His final tour venue was G Live in Guildford. I thought that sounded like a place that would pass on my drawing to Nigel to sign and return. I was right.
I’m not sure when I drew this caricature of Australian tennis legend John Newcombe. I think it was sometime in the 1990s when he was an Australian Open commentator at Melbourne Park. Somehow I managed to get it to him. I don’t do many caricatures for signing these days. It was my modus operandi back then and surprisingly got most of them signed. I didn’t resort to vicious renderings, preferring a softer approach with a comical likeness in order to get the work ‘graphed. I liked to use a fine line 0.05 black felt pen and board cross-hatch style with big heads, small bodies and extended necks… where appropriate.

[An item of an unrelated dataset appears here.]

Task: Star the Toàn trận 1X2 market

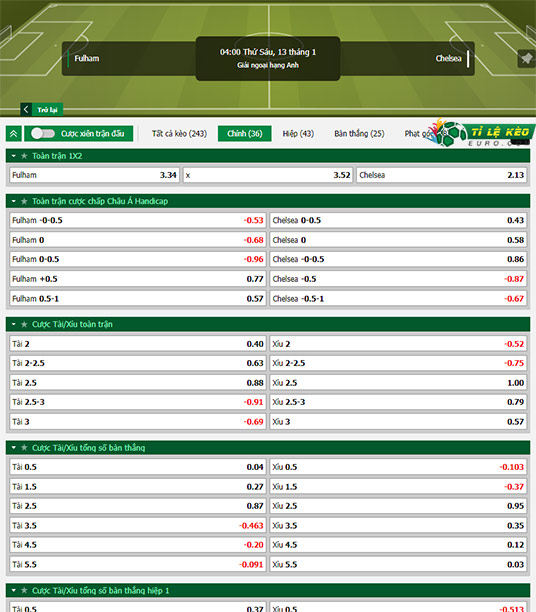Action: coord(24,156)
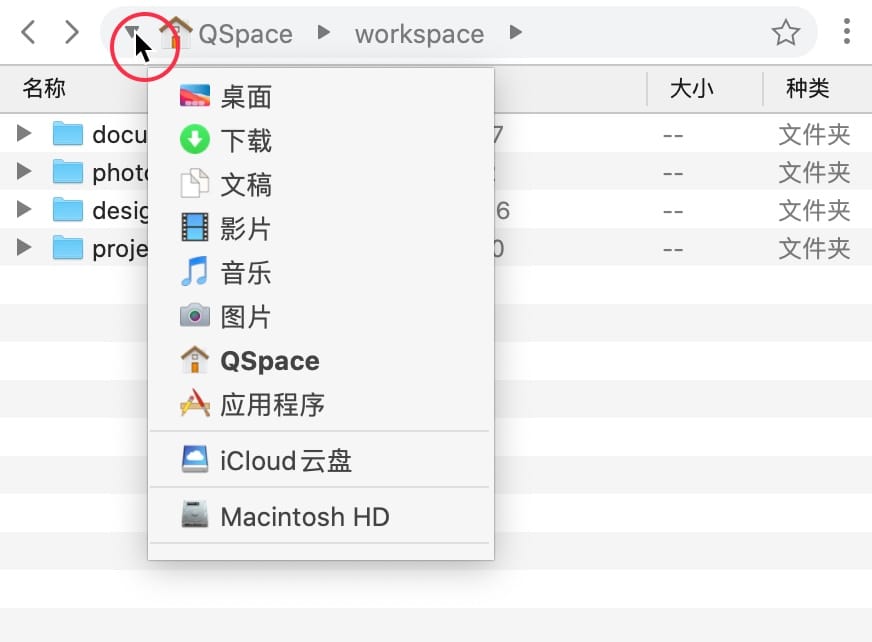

For the record John won seven Grand Slam singles titles including three Wimbledons and secured an all-time record 17 doubles victories. He was World Number 1 in both singles and doubles. Rod Laver is the only other player to have won the US Open and Wimbledon as an amateur and a professional.
As a bit of trivia, given that the US Presidential elections are upon us, it was revealed during the 2000 campaign that John was George W Bush’s drinking companion in September 1976 when the future President was charged with driving under the influence.
On Friday, Swedish soprano Emmi Christensson played Christine Daae for the final time in THE PHANTOM OF THE OPERA at Her Majesty’s Theatre in London. Emmi has been the alternate Christine since July 2014 but she now returns to her homeland to play the lead in Stockholm starting in September. But I managed to get her to sign my sketch before she headed back to Scandinavia.
When Marisa Berenson signed my portrait sketch a couple of weeks ago I promised to return with a drawing of her as Lady Capulet-her role in the Kenneth Branagh Company’s ROMEO AND JULIET which is currently running at the Garrick Theatre in London.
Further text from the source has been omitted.